━━━ ENTRIES SUPPLIED

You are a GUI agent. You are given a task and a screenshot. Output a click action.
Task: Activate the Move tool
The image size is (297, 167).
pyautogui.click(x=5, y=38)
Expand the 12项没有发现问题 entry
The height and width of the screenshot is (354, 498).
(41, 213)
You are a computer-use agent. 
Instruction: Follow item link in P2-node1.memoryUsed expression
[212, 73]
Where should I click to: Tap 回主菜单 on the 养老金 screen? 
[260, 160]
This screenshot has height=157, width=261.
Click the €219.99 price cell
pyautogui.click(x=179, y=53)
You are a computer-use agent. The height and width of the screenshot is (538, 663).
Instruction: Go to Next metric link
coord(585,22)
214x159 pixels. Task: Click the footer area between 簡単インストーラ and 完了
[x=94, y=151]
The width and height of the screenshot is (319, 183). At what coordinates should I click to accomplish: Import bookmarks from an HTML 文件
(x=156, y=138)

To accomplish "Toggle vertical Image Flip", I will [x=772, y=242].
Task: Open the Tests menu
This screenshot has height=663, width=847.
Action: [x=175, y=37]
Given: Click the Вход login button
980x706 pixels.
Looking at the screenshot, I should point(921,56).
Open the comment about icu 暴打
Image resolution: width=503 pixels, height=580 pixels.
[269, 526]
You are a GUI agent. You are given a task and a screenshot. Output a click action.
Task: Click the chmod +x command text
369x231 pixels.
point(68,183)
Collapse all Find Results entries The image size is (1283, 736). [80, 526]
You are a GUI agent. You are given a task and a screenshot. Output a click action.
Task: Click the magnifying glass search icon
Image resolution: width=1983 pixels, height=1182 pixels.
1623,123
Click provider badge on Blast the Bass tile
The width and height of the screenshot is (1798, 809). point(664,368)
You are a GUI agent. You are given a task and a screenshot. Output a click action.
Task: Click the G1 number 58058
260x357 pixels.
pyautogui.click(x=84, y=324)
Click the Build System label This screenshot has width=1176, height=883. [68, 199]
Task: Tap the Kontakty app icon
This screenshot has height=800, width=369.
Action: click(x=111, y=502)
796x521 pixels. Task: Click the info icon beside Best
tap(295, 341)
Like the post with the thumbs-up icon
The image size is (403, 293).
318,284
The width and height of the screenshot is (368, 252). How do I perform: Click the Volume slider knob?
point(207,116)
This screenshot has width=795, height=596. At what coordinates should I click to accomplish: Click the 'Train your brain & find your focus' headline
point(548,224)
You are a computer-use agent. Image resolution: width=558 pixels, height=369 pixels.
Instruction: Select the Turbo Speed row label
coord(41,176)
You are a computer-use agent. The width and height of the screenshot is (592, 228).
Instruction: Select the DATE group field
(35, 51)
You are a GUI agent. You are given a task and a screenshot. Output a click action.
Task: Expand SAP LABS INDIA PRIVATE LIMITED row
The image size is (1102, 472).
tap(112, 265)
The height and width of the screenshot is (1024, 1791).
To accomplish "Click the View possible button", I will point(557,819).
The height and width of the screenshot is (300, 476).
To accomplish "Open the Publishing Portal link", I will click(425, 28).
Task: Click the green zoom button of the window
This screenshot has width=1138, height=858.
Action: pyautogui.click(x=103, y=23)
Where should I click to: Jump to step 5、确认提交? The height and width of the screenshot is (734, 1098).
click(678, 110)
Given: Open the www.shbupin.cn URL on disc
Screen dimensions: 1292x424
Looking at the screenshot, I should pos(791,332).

━━━━━━

> [TASK STATEMENT] Output only an exact transcription of the lines above from the one with "Instruction: Select the DATE group field" up to and including the one with "Given: Open the www.shbupin.cn URL on disc".

> [THE ANSWER]
Instruction: Select the DATE group field
(35, 51)
You are a GUI agent. You are given a task and a screenshot. Output a click action.
Task: Expand SAP LABS INDIA PRIVATE LIMITED row
The image size is (1102, 472).
tap(112, 265)
The height and width of the screenshot is (1024, 1791).
To accomplish "Click the View possible button", I will point(557,819).
The height and width of the screenshot is (300, 476).
To accomplish "Open the Publishing Portal link", I will click(425, 28).
Task: Click the green zoom button of the window
This screenshot has width=1138, height=858.
Action: pyautogui.click(x=103, y=23)
Where should I click to: Jump to step 5、确认提交? The height and width of the screenshot is (734, 1098).
click(678, 110)
Given: Open the www.shbupin.cn URL on disc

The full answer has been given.